__Task to carry out__.
For this exercise, write each entry below out precisely and omit the pictures.

[Data records]
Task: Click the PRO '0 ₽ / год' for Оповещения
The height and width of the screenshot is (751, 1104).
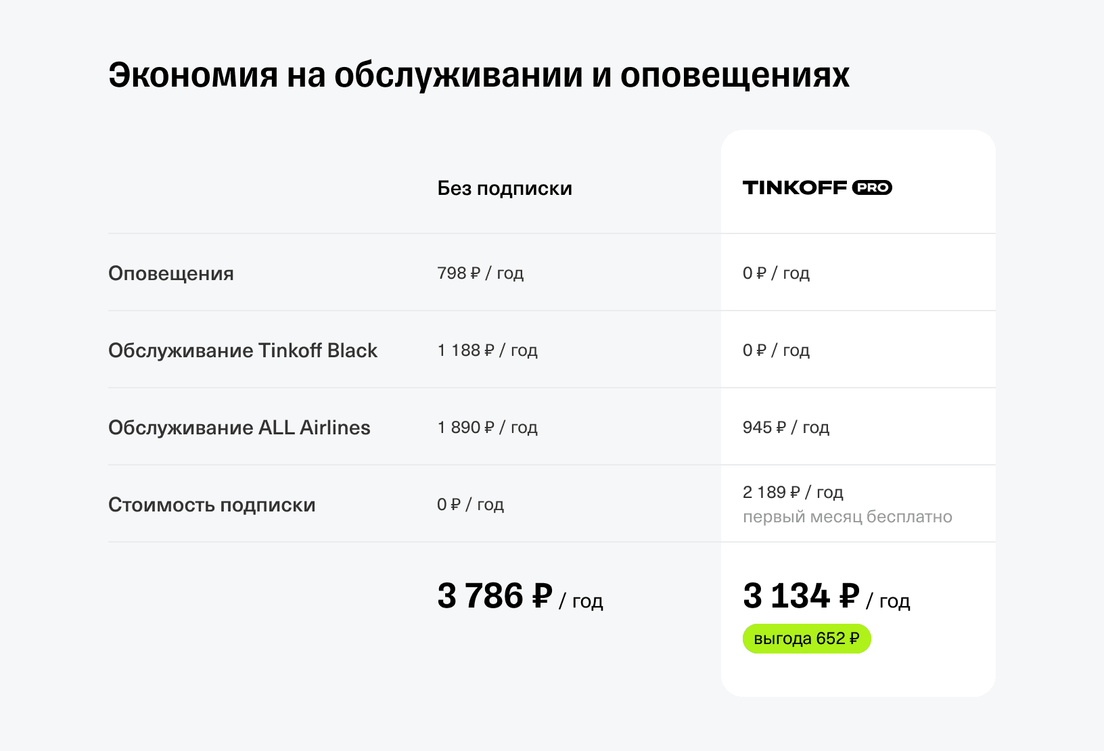Action: [x=776, y=273]
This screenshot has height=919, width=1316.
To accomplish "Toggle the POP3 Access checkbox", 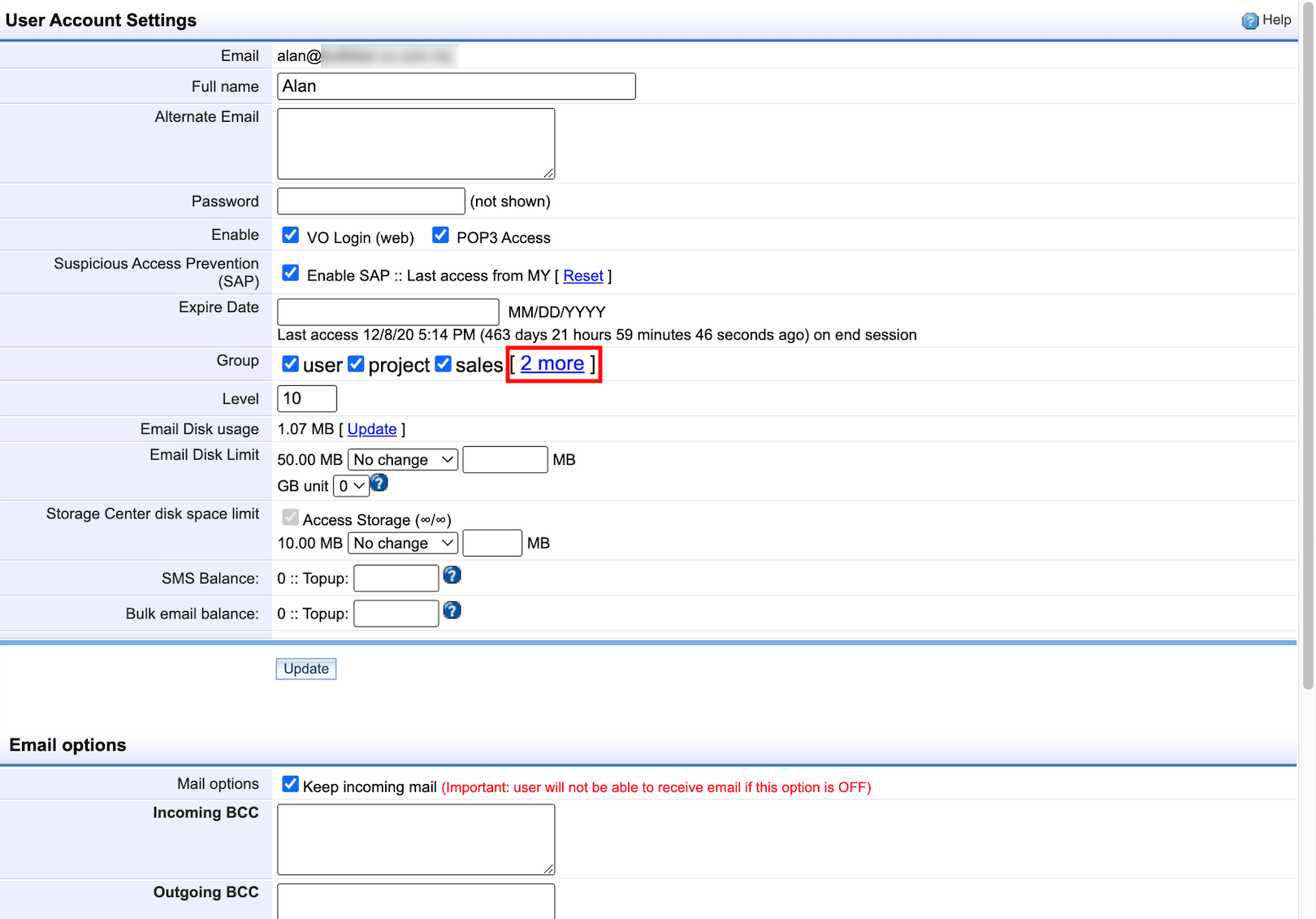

__Answer to this exercise__.
Task: Click the PRO '0 ₽ / год' for Оповещения
The height and width of the screenshot is (751, 1104).
Action: [x=776, y=273]
This screenshot has height=919, width=1316.
To accomplish "Toggle the POP3 Access checkbox", 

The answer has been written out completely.